Ayer por la noche,
muchos volvimos a vivir la magia del cine. Una magia basada en una historia
bien contada, en unos efectos espectaculares, en un relato entretenido, con
chispa, con gracia, con intriga, con momentos emotivos, trágicos. Una magia
basada en unos personajes que, hace ya mucho tiempo, desde una galaxia muy
lejana, dejaron de ser encarnaciones de actores, nombres y referencias, para
convertirse en mitos modernos. Ayer la Fuerza, ese concepto etéreo y místico
que surgió a finales de los setenta, se desbordó, otra vez, en una sala de
cine.
Es muy difícil hablar
del Episodio VII de Star Wars sin desvelar algo de lo que pasa a lo largo de su
metraje, pero no tenga miedo, amigo lector, porque no voy a cometer semejante
sacrilegio. Sólo quiero reiterar el hecho de que, por esta vez, esa inmensa
campaña de promoción, marketing y negocio relacionada con la franquicia de las Galaxias
está apoyada en una excelente película de aventuras que, en continuo homenaje a
sus viejas hermanas IV, V y VI, y orillando las técnicas virtuosas pero
efectistas de las, simplemente correctas, películas de la primera trilogía,
logra que el público se vuelva a reenganchar a una historia compleja, de buenos
y malos, de familias enfrentadas, de sagas que se suceden a lo largo de las
décadas en una galaxia por la que no pasa la innovación pero sí la lucha,
esperanza y deseo de venganza y redención. Un guión fresco, que contiene la
trama necesaria, los giros debidos, y las sorpresas, buenas y malas, que le
otorgan credibilidad. Un plantel de actores, veteranos y noveles, que hacen un
trabajo muy correcto, especialmente Harrison Ford, que encandilará a todas,
todas, todas, y la protagonista femenina, Daisy Riley, que da a su personaje Ray la
credibilidad y complejidad necesaria. Un villano correcto, que en línea con las
últimas tendencias, se muestran en ocasiones débil, dudoso, poliédrico, que
aspira a seguir los pasos de Darth Vader pero que, en ningún caso, ni en el
personaje figurado ni en el guión, trata de suplantarlo. Un droide, BB-8, lleno
de gracia y personalidad, digno heredero de R2 D2, y unos efectos y presupuesto
apabullante, que se distingue en todo momento, pero que se encuentra al pleno
servicio de la historia, que no abusa de la realidad virtual y hace que, en
todo momento, estemos más pendientes de lo que les pasa a los personajes que
del diseño de vestuarios, interiores y demás parafernalia. Una película adulta,
con escenas de acción en donde no se abusa de la violencia gratuita, pero que
en ningún momento se rehúye de la misma, que es dosificada con tino y que, en
las batallas decisivas, se muestra con toda la crudeza y seriedad necesaria.
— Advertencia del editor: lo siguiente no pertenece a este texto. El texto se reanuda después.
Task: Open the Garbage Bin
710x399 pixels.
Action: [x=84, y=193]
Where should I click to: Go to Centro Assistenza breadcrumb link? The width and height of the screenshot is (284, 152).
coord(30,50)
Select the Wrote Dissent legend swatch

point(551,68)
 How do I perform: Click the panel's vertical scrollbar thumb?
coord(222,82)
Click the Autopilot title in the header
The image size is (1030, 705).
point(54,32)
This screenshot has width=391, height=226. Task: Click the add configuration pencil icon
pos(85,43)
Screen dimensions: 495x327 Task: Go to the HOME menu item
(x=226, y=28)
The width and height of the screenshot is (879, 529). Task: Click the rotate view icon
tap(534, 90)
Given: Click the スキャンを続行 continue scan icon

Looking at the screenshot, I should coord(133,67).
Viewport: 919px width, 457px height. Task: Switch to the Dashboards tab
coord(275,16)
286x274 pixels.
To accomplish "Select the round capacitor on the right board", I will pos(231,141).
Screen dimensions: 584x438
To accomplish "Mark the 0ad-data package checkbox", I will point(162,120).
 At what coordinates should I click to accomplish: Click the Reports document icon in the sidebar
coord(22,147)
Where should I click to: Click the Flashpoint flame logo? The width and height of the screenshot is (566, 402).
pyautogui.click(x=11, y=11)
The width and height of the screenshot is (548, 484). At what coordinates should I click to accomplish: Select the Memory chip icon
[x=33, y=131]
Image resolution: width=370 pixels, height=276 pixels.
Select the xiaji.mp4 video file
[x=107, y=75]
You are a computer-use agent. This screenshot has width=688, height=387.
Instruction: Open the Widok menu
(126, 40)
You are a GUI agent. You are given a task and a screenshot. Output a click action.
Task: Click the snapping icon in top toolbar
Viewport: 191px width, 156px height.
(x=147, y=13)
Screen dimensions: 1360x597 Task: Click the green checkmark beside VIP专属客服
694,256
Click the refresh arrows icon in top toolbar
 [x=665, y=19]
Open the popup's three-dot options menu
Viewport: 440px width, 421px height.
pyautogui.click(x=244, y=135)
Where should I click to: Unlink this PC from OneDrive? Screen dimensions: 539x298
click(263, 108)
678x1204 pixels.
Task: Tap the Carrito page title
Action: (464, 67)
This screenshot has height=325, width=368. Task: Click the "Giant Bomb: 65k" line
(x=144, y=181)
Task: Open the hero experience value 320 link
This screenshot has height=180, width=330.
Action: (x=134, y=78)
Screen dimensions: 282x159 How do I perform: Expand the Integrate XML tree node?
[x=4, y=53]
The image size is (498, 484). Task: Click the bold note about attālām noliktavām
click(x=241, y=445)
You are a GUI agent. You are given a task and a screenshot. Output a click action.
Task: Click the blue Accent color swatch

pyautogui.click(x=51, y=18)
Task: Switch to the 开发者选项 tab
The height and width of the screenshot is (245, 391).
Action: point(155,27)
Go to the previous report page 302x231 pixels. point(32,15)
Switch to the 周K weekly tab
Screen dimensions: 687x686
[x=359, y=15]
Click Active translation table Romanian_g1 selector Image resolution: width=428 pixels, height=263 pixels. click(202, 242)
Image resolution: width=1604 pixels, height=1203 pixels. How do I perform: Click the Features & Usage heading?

Unas escenas y caracteres que nos devuelven al pasado mítico de la saga y que
logran emocionar a los espectadores que, en muchos casos, han visto, hemos
visto, las películas viejas y nuevas tantas y tantas veces como para
sabérnoslas casi de memoria…. Y una música, una atronadora, incesante, gloriosa
música de un John Williams que está en los cielos de esa galaxia mítica, que
logra dar cuerpo a cada escena de una manera precisa, certera, completamente
ajustada. Sus dos horas, o más, de música, son monumentales y logran cuadrar el
círculo que aúna ilusión, añoranza, modernidad y espectáculo en grado sumo.
JJ
Abrams, el director, no tenía en sus manos un proyecto, no. Se hizo cargo de un
mito moderno, de una responsabilidad inmensa de cara a los seguidores y al
pasado de una saga que trasciende más allá del cine. Y su trabajo lo encumbrara
a lomos de legiones de fieles que han visto colmadas sus expectativas, sí, pero
también y, sobre todo, por los que siguen acercándose al cine en busca de
entretenimiento de calidad, disfrute adulto, aventuras con las que pasar un buen
rato, divertirse y salir feliz y satisfecho. Abrams, en tiempos de infantilismo
digital, ha triunfado. Ha logrado despertar la Fuerza que se creía perdida.